Week 2 against Carolina with the clock winding down and the Bills down six Manuel led a drive in which he went 6-8 passing for 51 yards, had a nine-yard scramble and threw the game-winning TD pass with two seconds left in the game.
In Week 15 at Jacksonville tied at 20 in the fourth quarter Manuel orchestrated another drive going 4-4 passing for 50 yards culminating in a one-yard touchdown pass to give Buffalo the lead for good.
He had a similar late game performance in the Week 13 overtime loss to Atlanta, which was compromised by two fumbles by his teammates.
For the season Manuel's passer rating in the final four minutes of games was 92.1 and his completion percentage was almost 76 percent (75.7%).

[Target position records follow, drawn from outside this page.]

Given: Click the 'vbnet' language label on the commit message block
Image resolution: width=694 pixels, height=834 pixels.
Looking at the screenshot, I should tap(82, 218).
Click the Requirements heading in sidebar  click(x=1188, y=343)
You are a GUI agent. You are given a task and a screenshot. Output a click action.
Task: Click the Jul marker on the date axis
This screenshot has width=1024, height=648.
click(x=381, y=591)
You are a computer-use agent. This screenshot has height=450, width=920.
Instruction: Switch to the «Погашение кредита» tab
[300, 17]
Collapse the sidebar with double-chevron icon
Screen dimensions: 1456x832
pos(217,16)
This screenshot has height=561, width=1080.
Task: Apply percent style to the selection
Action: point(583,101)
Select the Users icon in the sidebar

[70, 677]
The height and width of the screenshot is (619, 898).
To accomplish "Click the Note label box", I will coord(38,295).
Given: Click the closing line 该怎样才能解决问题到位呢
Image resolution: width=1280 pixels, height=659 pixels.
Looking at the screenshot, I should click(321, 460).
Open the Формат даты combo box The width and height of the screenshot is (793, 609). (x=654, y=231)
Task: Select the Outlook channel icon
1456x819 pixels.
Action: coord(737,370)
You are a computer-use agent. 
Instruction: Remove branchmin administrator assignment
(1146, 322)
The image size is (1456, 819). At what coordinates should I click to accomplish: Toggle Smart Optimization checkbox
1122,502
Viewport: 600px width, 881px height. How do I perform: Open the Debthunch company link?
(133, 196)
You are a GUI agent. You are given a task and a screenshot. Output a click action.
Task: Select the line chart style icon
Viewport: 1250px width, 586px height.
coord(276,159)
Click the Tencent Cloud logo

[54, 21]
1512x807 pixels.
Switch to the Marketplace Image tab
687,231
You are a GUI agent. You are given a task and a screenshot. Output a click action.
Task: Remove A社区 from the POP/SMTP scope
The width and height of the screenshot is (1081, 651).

They're all encouraging signs, but the step to be taken now is to deliver those two or three key plays on a more consistent basis.
"There are going to be some times we have to lean on him in some critical situations like last year," Hackett said. "And there are other times when he's going to be able to just turn around and hand that ball off to one of those horses in the backfield. So it's one of those things—don't do too much, just work within the system. Just keep moving the chains, keep on moving the chains, wearing down the defense, and those great plays are going to happen. So as he gets familiar with it and gets more confidence, he's going to get better and better. Just work within the system and trust it."
"I think the biggest thing is taking what the defense gives you," said Manuel. "If it's not there throw it away and be smart, especially when you're in the red zone and you're working on special situations. There's no reason to force it. As I grow as a quarterback with this team as well as the offense that we run I know better play will come."
"He just wants to be great. He wants to just put the work in and do whatever it takes. He just wants to work, work, work and become great and that's all you can ask for," said Hackett. "He's a guy who wants to prove a lot and he's got all the skills and he's going to do that."